Sigma Conseil : 21.6% des Tunisiens ne voteront pas pour Rached Ghannouchi

Sigma Conseil
21.2% des Tunisiens n'ont pas l'intention de voter pour Rached Ghannouchi

Le dernier sondage Sigma Conseil, en collaboration avec le journal arabophone Le Maghreb, souligne les intentions de rejet de candidats à l’élection présidentielle.

Ainsi, selon Sigma Conseil, le chef du mouvement Ennahdha Rached Ghannouchi arrive en tête des intentions de non-vote avec 21.6%, suivi du président de la République Béji Caïd Essebsi avec 17.6%.

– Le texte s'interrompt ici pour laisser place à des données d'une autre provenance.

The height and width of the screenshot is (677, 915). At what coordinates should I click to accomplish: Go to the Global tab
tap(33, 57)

Sigma Conseil : Youssef Chahed est 4ème dans le non-vote des Tunisiens

Alors que Abir Moussi présidente parti Destourien Libre arrive en 3ème position de non-vote. En ce qui concerne, le Chef du gouvernement Youssef Chahed, il est 4 ème. Il en va de même pour Moncef Marzouki président du parti Harak Tounes il Irada, qui arrive bon dernier des intentions de non-vote. D’ailleurs, il ne figure pas non plus parmi les personnalités pour lesquelles les Tunisiens voteraient.

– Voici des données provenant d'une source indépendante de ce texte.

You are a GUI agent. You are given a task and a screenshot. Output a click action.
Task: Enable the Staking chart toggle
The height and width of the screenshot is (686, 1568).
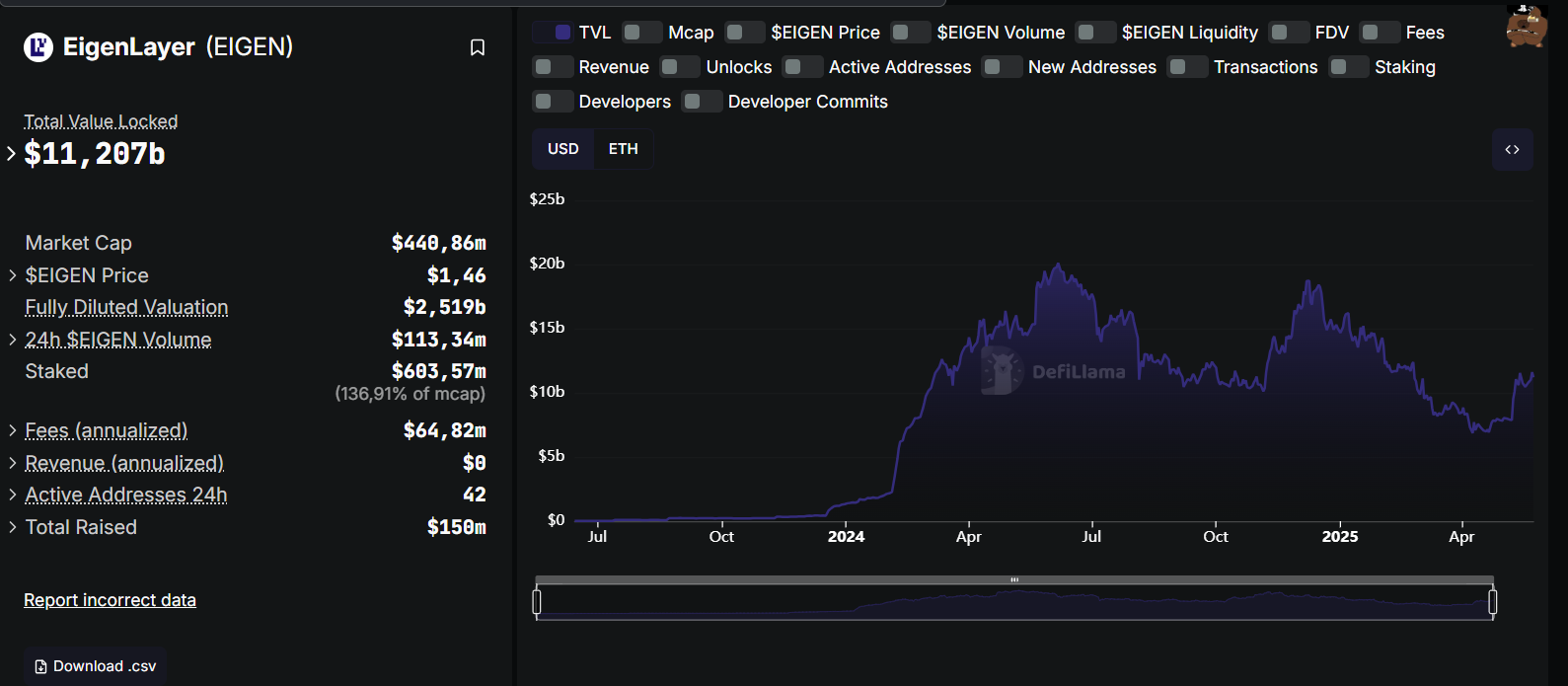coord(1349,67)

Cela dit, on peut tirer biens d’autres enseignements, puisque Nabil Karoui et Kais Saïd, ne figurent pas dans ce sondage.

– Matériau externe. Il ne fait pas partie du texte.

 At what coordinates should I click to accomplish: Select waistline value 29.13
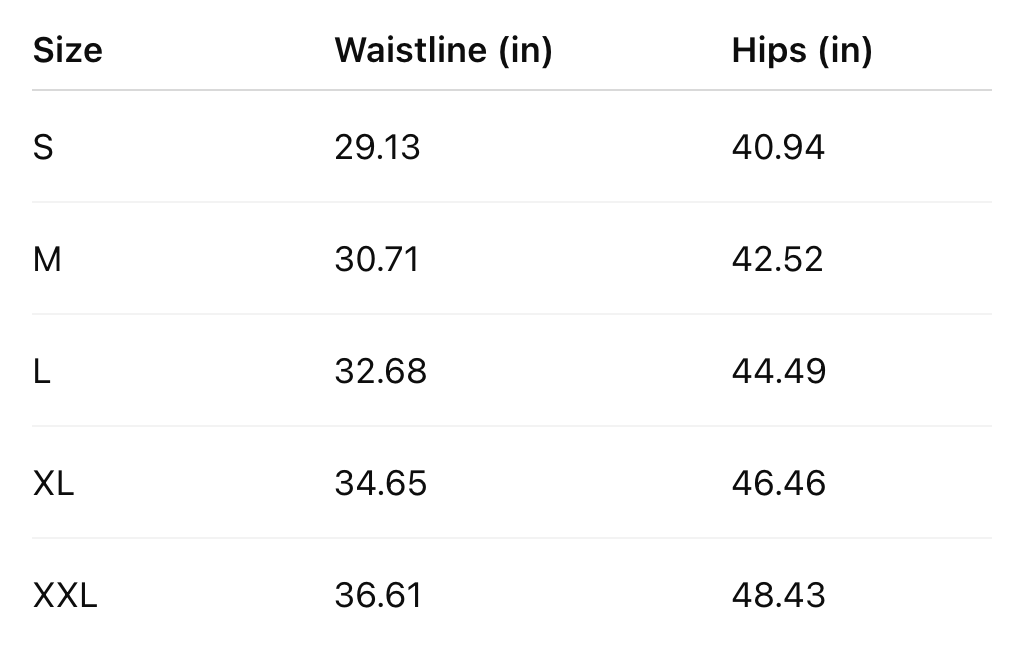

Pour beaucoup, l’analyse des résultats de ces intentions de non-vote, s’est limitée au mouvement Ennahdha. Pourtant, en tenant compte du récent sondage, Nabil Karoui arrive en tête des choix des Tunisiens avec 23.8%, suivi de  Kaïs Saïd, professeur du droit Constitutionnelle (23.2%). Quant à Abir Moussi, elle se classe 3ème avec 10.8%, suivie du chef du gouvernement Youssef Chahed 7.4%. Alors que l’ancien président de la République Moncef Marzouki arrive au dernier dans le classement avec 6.3%.

Aujourd’hui, le monde change à grande vitesse et le choix des votes également. Alors cette nouvelle vague qui a déferlé sur le monde prônant l’antisystème risque-t-elle de se propager à la Tunisie ? Autrement dit, les Tunisiens se positionnent-ils contre le « système » ?

Il est bon à rappeler que le vote est avant tout l’expression d’un choix, de l’adhésion à une personne, une idée, une vision. Selon un grand nombre d’analystes, « le sentiment général actuel au sein de l’électorat est justement celui de la désaffection à cause de l’absence de reconnaissance dans le système actuel, généré par les élections 2014 ».